Yehudi leapt up. "I do!"

He spoke to the woman on the phone, and had an appointment set up for that very day, lickety-split. Then it was back to the office to snatch up his second-hand briefcase, plunge a pencil through a cherub's forehead as victory, and wink at Dr. Pequod as he went out. Dr. Pequod'd been in the process of stuffing an apricot strudel in his face.

Yehudi hadn't lived in Central long; so being unfamiliar with the patient's address, got himself a taxi. After traveling streets he'd never had occasion to travel before, they reached a quiet and empty neighborhood that surprised Yehudi by the glitter and bang of it—what with cheerful restaurants; a picture show; and tall and stately brick houses with fancy colors painted on, some with curtains on the upper windows and red-fringes on the lower. Yehudi didn't knowing anything about fringes. When the driver pulled up to a stop, Yehudi hopped right out, as ignorant as a newborn.

"I didn't know they opened so early," the driver said, before pulling away. "Have a good time."

Yehudi didn't know what that meant, but got to guessing once he got a good look around. He looked harder at the picture show and the other buildings, many of them with signs. Then he looked harder at the address he'd been called to, and discovered something.

This is what he discovered: this was NO HOUSE he'd been called to.

What it said above the door was "Bar**_._**"

And he even doubted that! The neighborhood had plenty of "houses", but Yehudi never knew of a real house that put up a sign saying it was one. And the harder he looked at the signs, the harder he had to _not_ look at them. Furthermore, Yehudi was certainly sure the "Madame Christmas" of this bar weren't in the wax business. Yehudi knew what this all was. Why, this was all just a prank of Dr. Pequod's!

Dr. Pequod had a horrible habit for playing pranks and tricks on people . . . mostly on people that didn't have "Doctor" before their name. It was the reason why Yehudi ended up with the woman with the indecent hobby, he was sure. It was the reason why Yehudi had been called to this accursed place, he was doubly sure.

Wondering when he was going to stop falling for it, Yehudi turned his back on this place, wanting to get back to civilization before something else happened. Of course, that's when something else did happen—the worst thing possible!

Someone called his name!

Yehudi whipped around, and saw a female in a lily-white cravat stepping out of the bar's entrance. Her strange beadle-like eyes poked right on him, and the sweat dripped down his back.
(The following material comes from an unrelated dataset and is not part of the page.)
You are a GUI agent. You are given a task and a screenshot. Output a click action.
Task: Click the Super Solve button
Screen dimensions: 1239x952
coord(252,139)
"Excuse me," the female said, "are you Doctor Alwoody?"

"I—am." The spit was thick in Yehudi's throat.

"Right here, Doctor."

He bolted up the stairs to quit her shouting. He'd be horrified if he found an acquaintance in this neighborhood, but he'd be even more horrified if an acquaintance found _him_! He lifted his Homburg hat.

"Good day, miss," he said, in a half-whisper. "Not to disagree with you none, but I am not technically a doctor. _Mister _Alwoody will do, thanks."
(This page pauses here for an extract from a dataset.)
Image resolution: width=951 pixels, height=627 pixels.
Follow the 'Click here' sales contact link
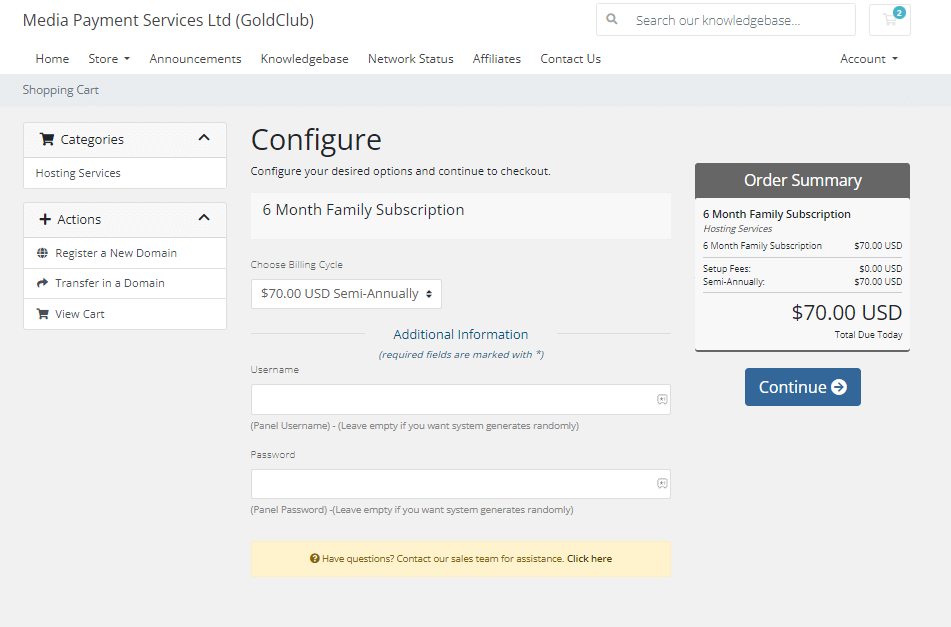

The female took stock of him, and clasped her hands against her teeth, hiding a smile none too good. "Oh brother, is he going to eat you alive!"

Yehudi barely heard her because she had opened the door, and the thought of going in had him blushing up to his eyeballs. But much against himself, he jammed his hat very low over his ears and ducked inside. If Mam could see him now! She'd be saying, "Boyo, what be doing? Get out, right now!"

But Yehudi was a professional, yessir, and he had a duty—professional. He let himself be led past the bar, which he only professionally _half_-noticed (cause his eyes were only _half_-shut), under a spiraling staircase, and then—here's the kicker—down a hallway _towards the back_. The hallway smelled of evergreen. This surprised Yehudi. What surprised him more were the oriental rugs on the floor, threadbare in all the right places. This place had class, but Yehudi still wished he had one of Mam's protective amulets on him, even if he didn't believe in them. He continued to follow the woman until they reached a closed door. The woman rapped on the door, and then opening it without waiting for an answer, motioned for Yehudi to go in. And Yehudi went. Inside, there was a man.

Brigadier General Roy Mustang, lying resplendent on a velvet couch and slurping from a martini glass, looked over at Yehudi, and yawned.